■ MATERIAL TO PROCESS ■
★ ★ ★ ★ ★

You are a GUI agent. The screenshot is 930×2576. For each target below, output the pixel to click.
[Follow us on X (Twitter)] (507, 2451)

★ ★ ★ ★ ★

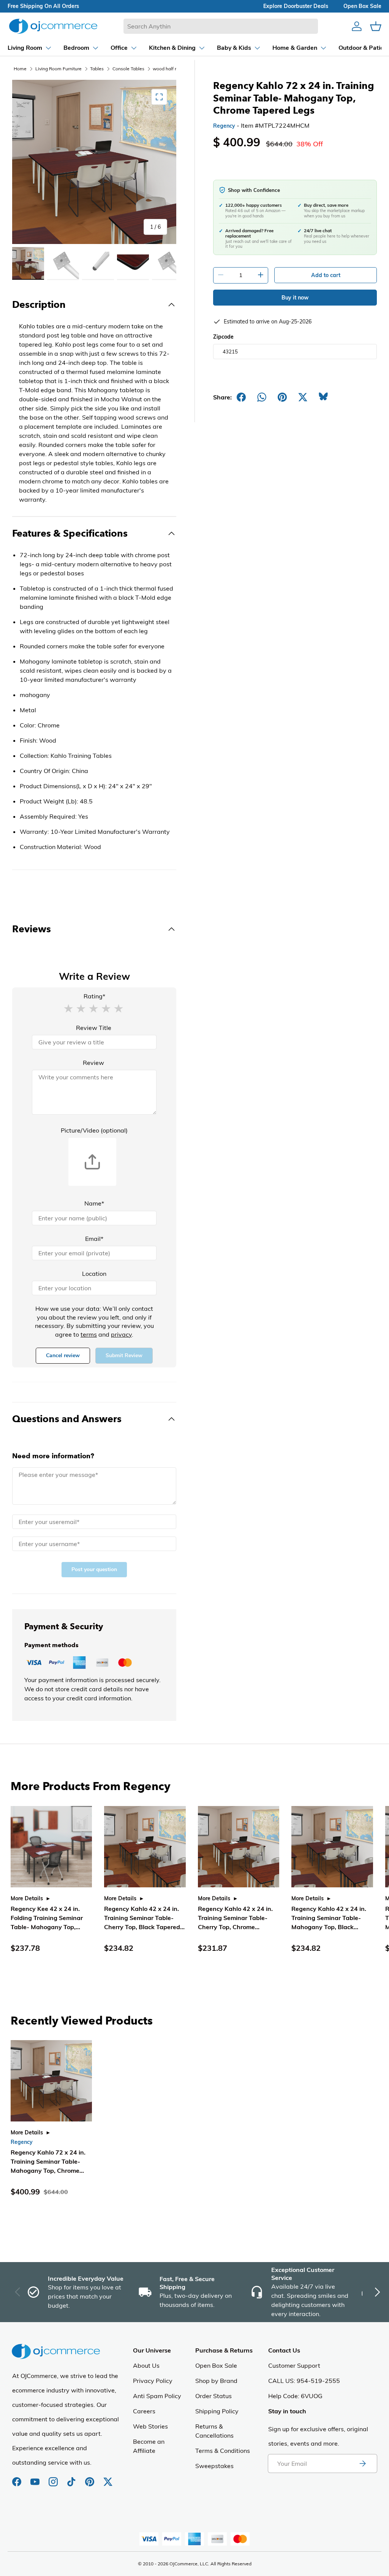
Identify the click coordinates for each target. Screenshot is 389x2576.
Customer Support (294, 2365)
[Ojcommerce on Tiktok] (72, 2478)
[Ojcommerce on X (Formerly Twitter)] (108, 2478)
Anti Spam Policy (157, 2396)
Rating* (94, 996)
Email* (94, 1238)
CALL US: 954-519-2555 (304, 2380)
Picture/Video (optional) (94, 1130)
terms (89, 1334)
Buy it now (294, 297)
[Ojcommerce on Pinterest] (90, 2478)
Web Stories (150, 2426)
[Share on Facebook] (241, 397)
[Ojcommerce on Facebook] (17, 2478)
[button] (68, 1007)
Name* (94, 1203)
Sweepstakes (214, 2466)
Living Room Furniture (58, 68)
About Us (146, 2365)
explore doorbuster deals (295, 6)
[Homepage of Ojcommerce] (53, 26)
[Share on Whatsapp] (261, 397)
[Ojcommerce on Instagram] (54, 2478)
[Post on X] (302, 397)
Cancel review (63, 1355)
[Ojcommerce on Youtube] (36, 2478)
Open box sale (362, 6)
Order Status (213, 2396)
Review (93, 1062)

★ ★ ★ ★ ★

■ WHAT THE EXERCISE ASKS ■
Look above for the line containing "[Ojcommerce on Tiktok] (72, 2478)" and the line containing "[Ojcommerce on Facebook] (17, 2478)". Transcribe both, with the lines between them, exactly.

■ SOLUTION FOR THIS PROBLEM ■
[Ojcommerce on Tiktok] (72, 2478)
[Ojcommerce on X (Formerly Twitter)] (108, 2478)
Anti Spam Policy (157, 2396)
Rating* (94, 996)
Email* (94, 1238)
CALL US: 954-519-2555 (304, 2380)
Picture/Video (optional) (94, 1130)
terms (89, 1334)
Buy it now (294, 297)
[Ojcommerce on Pinterest] (90, 2478)
Web Stories (150, 2426)
[Share on Facebook] (241, 397)
[Ojcommerce on Facebook] (17, 2478)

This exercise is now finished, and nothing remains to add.